### DATA FOR THE TASK ###
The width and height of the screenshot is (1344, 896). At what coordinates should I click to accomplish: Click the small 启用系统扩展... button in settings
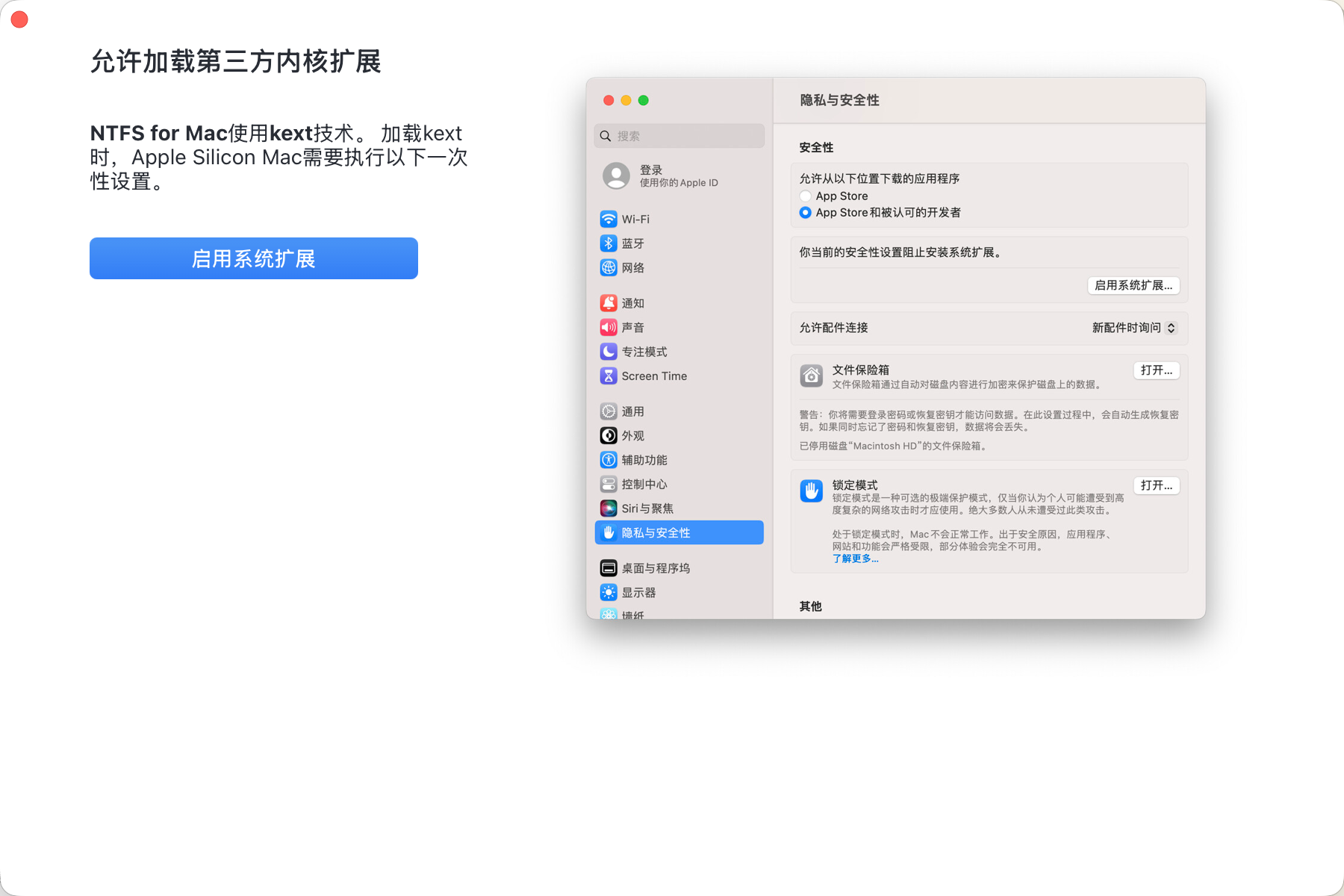pos(1133,285)
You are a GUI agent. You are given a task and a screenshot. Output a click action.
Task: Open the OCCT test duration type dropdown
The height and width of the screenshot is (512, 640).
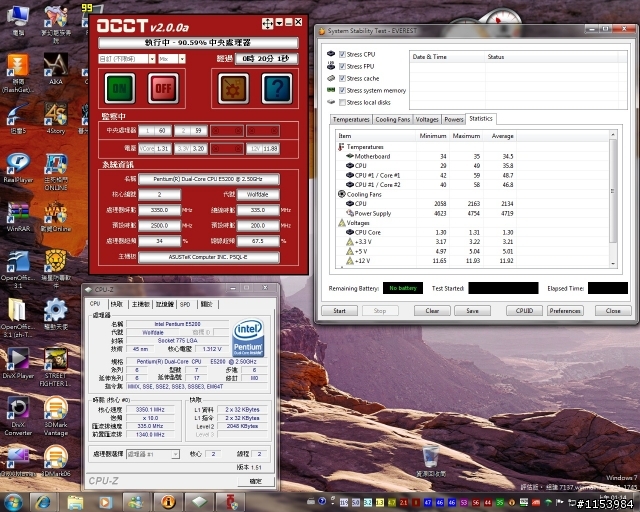pyautogui.click(x=126, y=60)
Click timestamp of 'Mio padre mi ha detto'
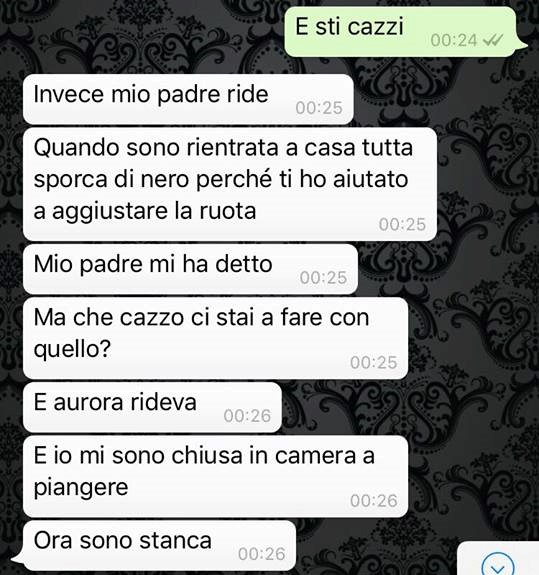This screenshot has width=539, height=575. (x=323, y=278)
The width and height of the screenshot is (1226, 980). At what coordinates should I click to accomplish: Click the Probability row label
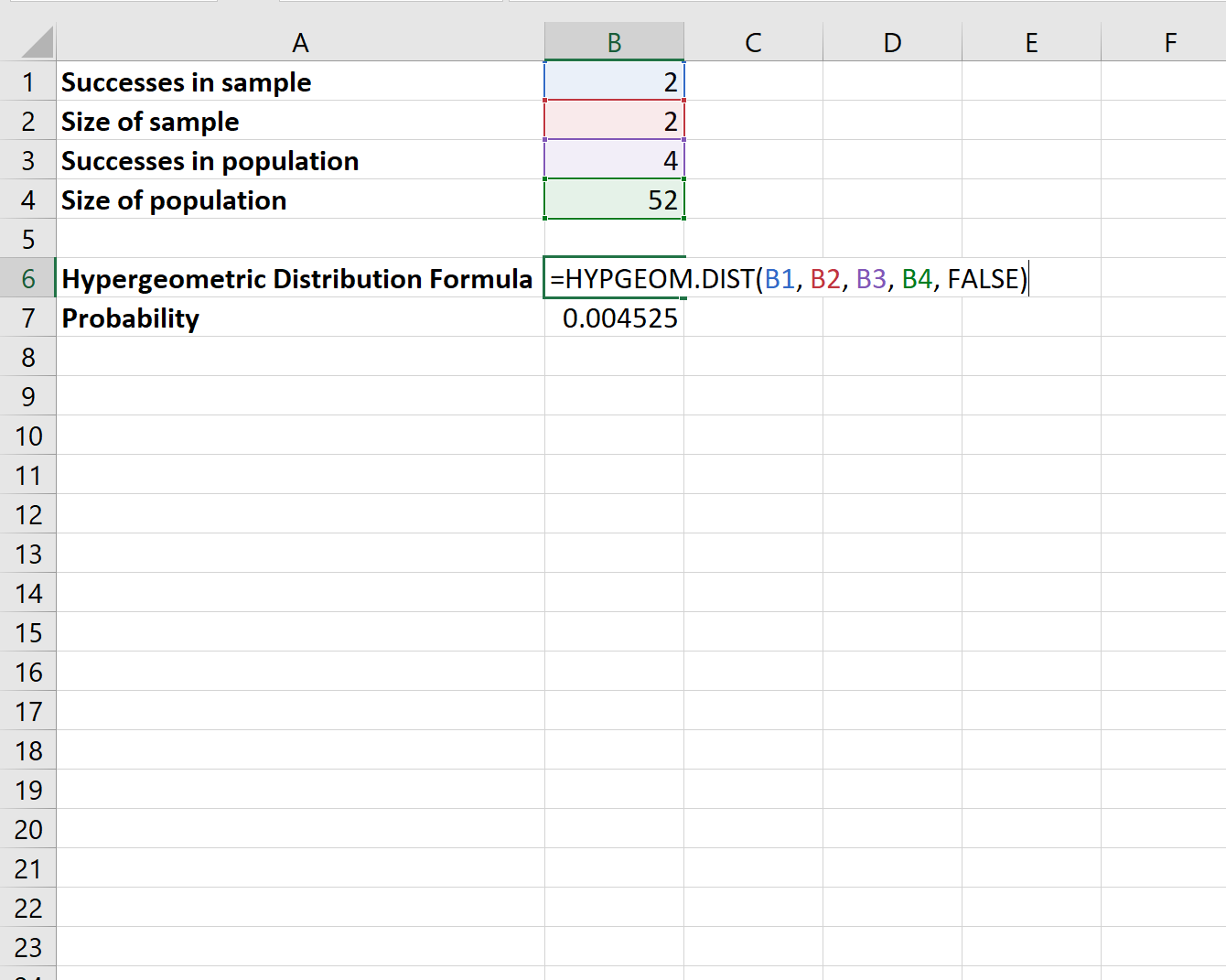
###
#### [EXERCISE DESCRIPTION]
Extract the text of all the records above verbatim, excluding pictures.

#### [RESULT]
The width and height of the screenshot is (1344, 896). At what coordinates should I click to accomplish: Click the small 启用系统扩展... button in settings
pos(1133,285)
You are a GUI agent. You are given a task and a screenshot. Output a click action.
Task: Open the OCCT test duration type dropdown
The height and width of the screenshot is (512, 640).
pyautogui.click(x=126, y=60)
Click timestamp of 'Mio padre mi ha detto'
This screenshot has width=539, height=575. (x=323, y=278)
The width and height of the screenshot is (1226, 980). At what coordinates should I click to accomplish: Click the Probability row label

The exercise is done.